TUTTO IL PERIODO > di ..... ROMA dal 34.000 a.C. al 476 d.C. -
Le Origini - La Fondazione - i Re - gli Imperaori - l'Impero - la Decadenza

 

(Prof. Giovanni Pellegrino)

Nel II secolo a.C. dopo circa un secolo di conquiste Roma era diventata capitale di un vasto impero che si estendeva dal Mediterraneo occidentale a buona parte di quello orientale.
Si erano così create le condizioni per un intenso commercio via mare che avrebbe abbattuto i costi assai più onerosi del trasporto via terra.
Grazie alla pace imposta da Roma i collegamenti commerciali e l’economia fiorirono dando grandi vantaggi in primo luogo a Roma.

Una prima conseguenza delle conquiste romane fu il grande afflusso di ricchezze verso Roma e l’Italia sotto forma di imposte provinciali generi alimentari bottini di guerra oggetti preziosi e schiavi. Da un lato i mercanti di tutto il Mediterraneo avevano preso come punto di riferimento Roma diventata ormai un vero e proprio cento di riferimento di scambi commerciali.
Dall’altro lato gli affaristi romani oppure italici guardarono a loro volta al Mediterraneo come un grande mercato dove espandere ed esercitare i propri affari. Tali affaristi romani ed italici erano attivissimi dovunque nelle province e anche al di fuori di esse.
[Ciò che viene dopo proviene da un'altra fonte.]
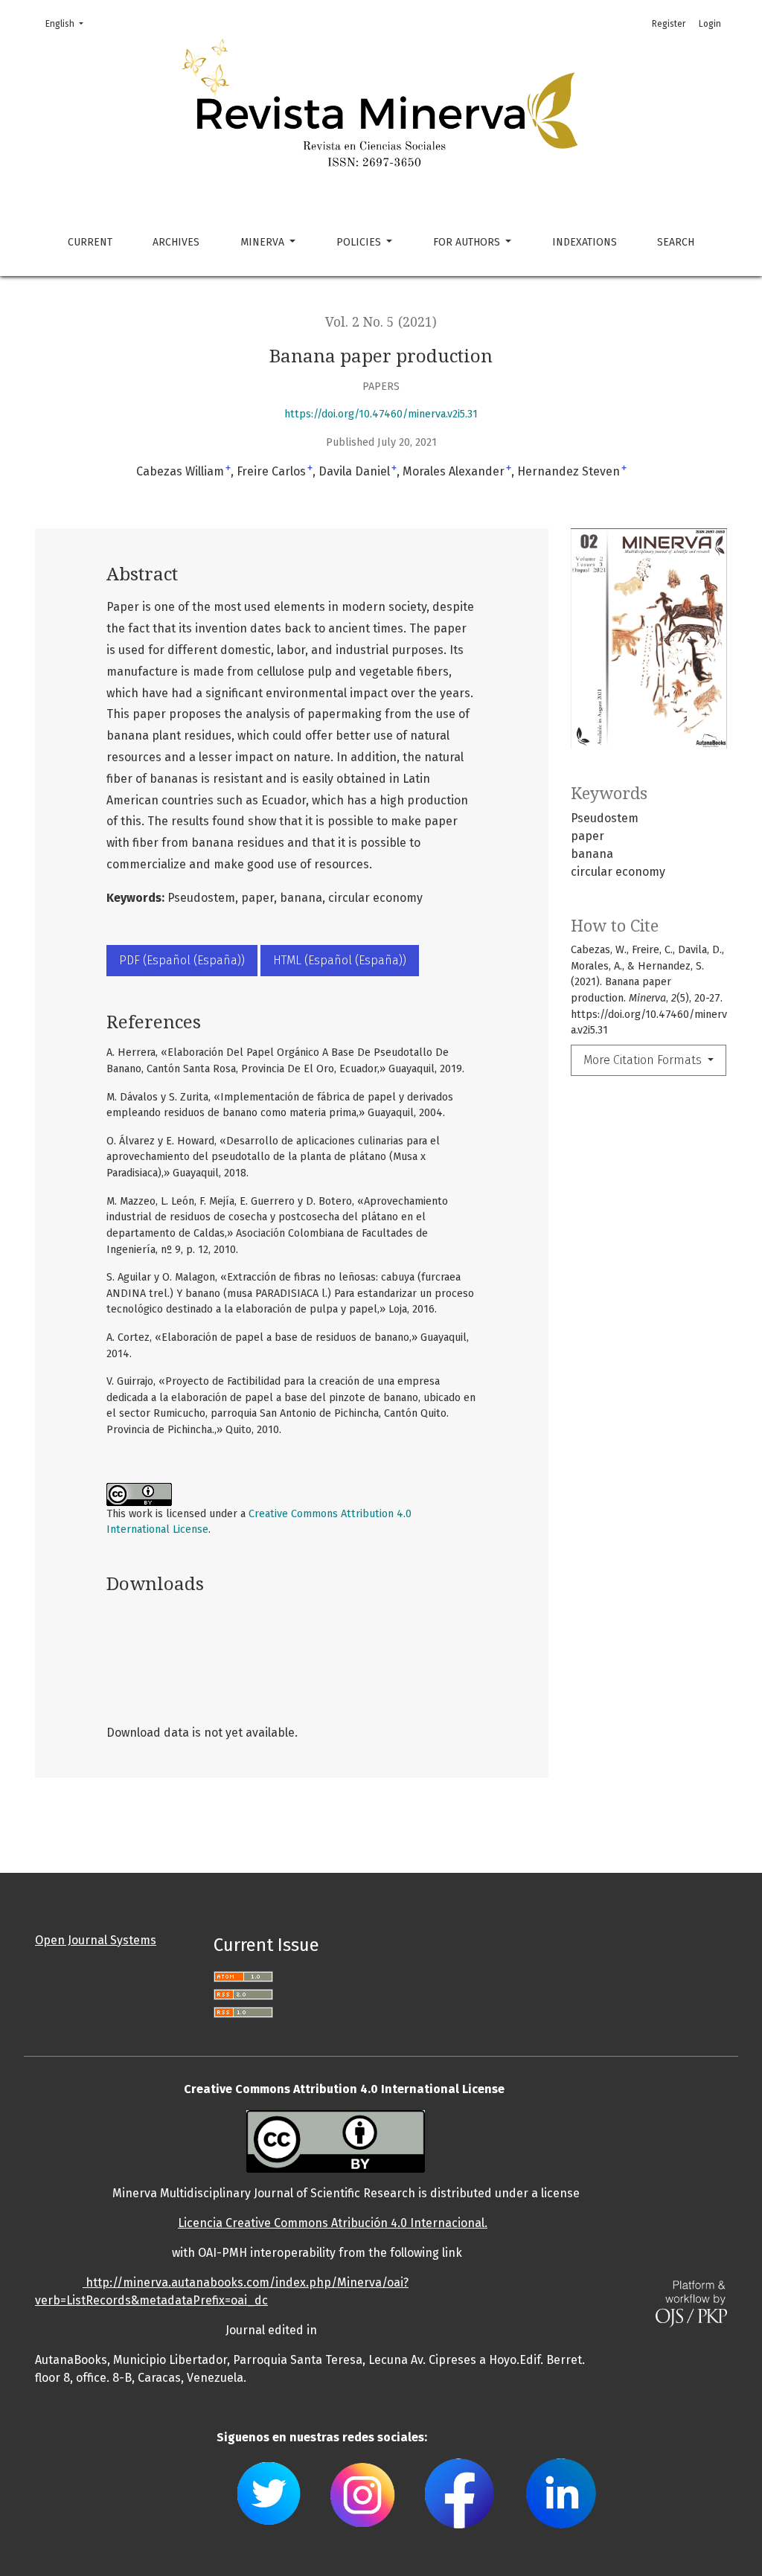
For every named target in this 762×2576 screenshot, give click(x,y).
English (69, 23)
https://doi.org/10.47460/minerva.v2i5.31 (381, 414)
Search (675, 242)
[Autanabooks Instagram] (362, 2492)
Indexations (584, 242)
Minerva (263, 242)
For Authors (468, 242)
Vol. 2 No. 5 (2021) (381, 322)
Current (90, 242)
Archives (176, 242)
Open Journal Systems (95, 1940)
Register (668, 24)
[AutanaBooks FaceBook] (459, 2492)
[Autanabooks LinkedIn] (560, 2492)
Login (710, 24)
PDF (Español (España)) (182, 960)
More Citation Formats (644, 1060)
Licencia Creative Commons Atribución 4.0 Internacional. (332, 2223)
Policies (360, 242)
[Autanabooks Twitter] (269, 2492)
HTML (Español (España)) (339, 960)
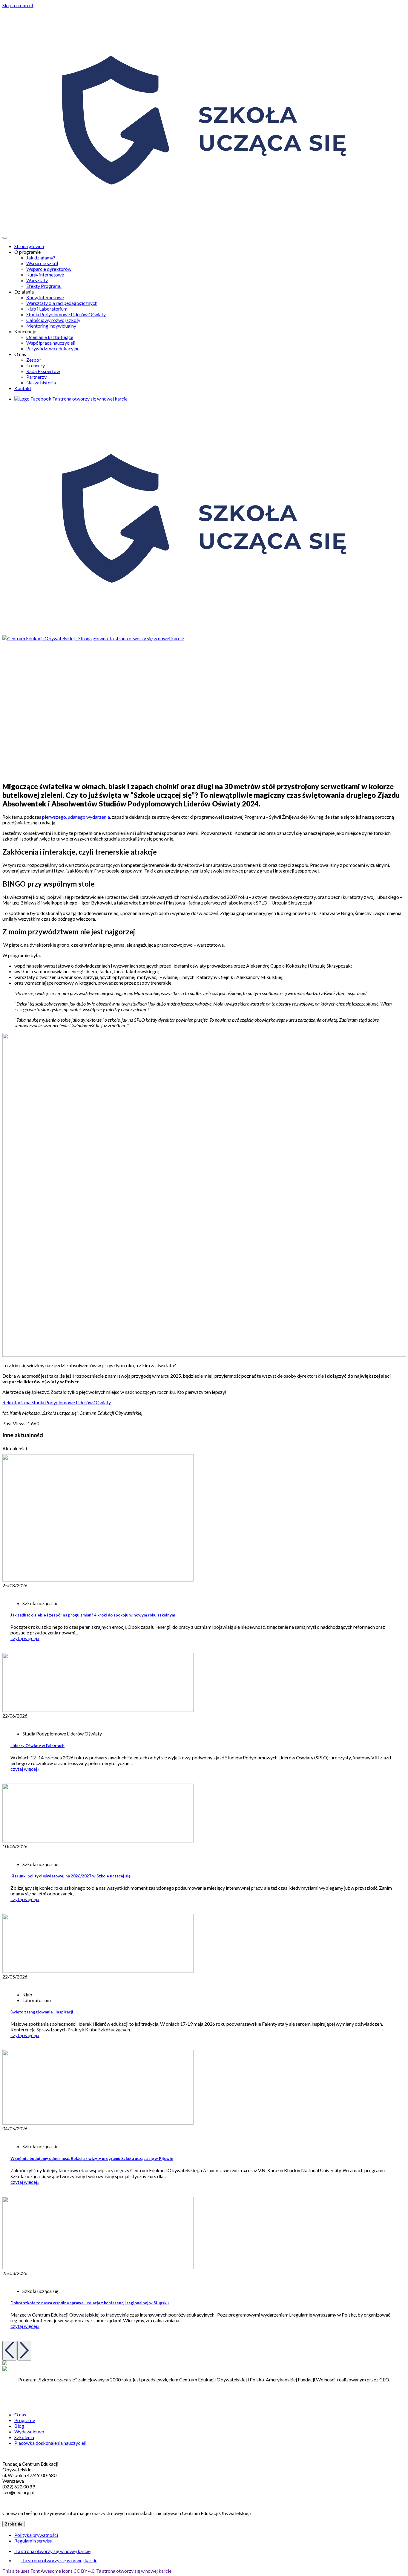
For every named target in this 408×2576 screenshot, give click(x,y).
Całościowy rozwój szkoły (53, 320)
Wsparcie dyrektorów (48, 269)
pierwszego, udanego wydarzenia (76, 817)
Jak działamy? (40, 257)
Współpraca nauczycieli (50, 343)
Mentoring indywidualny (51, 326)
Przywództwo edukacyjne (52, 348)
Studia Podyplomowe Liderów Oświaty (66, 314)
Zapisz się (13, 2524)
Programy (24, 2420)
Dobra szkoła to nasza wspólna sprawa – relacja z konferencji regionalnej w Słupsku (89, 2302)
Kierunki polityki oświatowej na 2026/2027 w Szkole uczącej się (70, 1876)
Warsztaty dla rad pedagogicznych (61, 303)
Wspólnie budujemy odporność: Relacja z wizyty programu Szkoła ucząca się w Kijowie (91, 2158)
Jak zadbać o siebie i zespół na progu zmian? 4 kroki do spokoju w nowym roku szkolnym (92, 1615)
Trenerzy (35, 365)
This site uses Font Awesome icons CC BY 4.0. (86, 2571)
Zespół (33, 360)
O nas (20, 2414)
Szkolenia (24, 2437)
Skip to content (17, 5)
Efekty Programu (44, 286)
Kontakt (22, 388)
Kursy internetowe (45, 274)
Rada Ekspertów (43, 371)
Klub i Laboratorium (47, 308)
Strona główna (29, 246)
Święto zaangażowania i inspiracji (41, 2012)
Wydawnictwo (29, 2431)
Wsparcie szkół (42, 263)
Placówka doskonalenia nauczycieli (50, 2443)
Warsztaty (37, 280)
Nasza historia (41, 382)
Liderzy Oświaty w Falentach (37, 1745)
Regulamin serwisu (33, 2540)
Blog (19, 2426)
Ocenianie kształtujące (49, 337)
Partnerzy (36, 377)
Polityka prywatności (36, 2535)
Dalla seconda metà del II secolo a.C. il denario romano divenne decisamente la moneta più utilizzata negli scambi e nelle transazioni commerciali. L’abbondanza di capitali in mano agli affaristi romani diedero loro la possibilità di concedere numerosi prestiti. Di conseguenza molti sovrani ellenistici insieme all’élite dei loro stati entrarono nelle maglie usuraie dei ricchi commercianti romani che poterono inserirli così fra i loro debitori.
Si pensa inoltre alle estese proprietà fondiarie acquisite nelle province dagli aristocratici romani.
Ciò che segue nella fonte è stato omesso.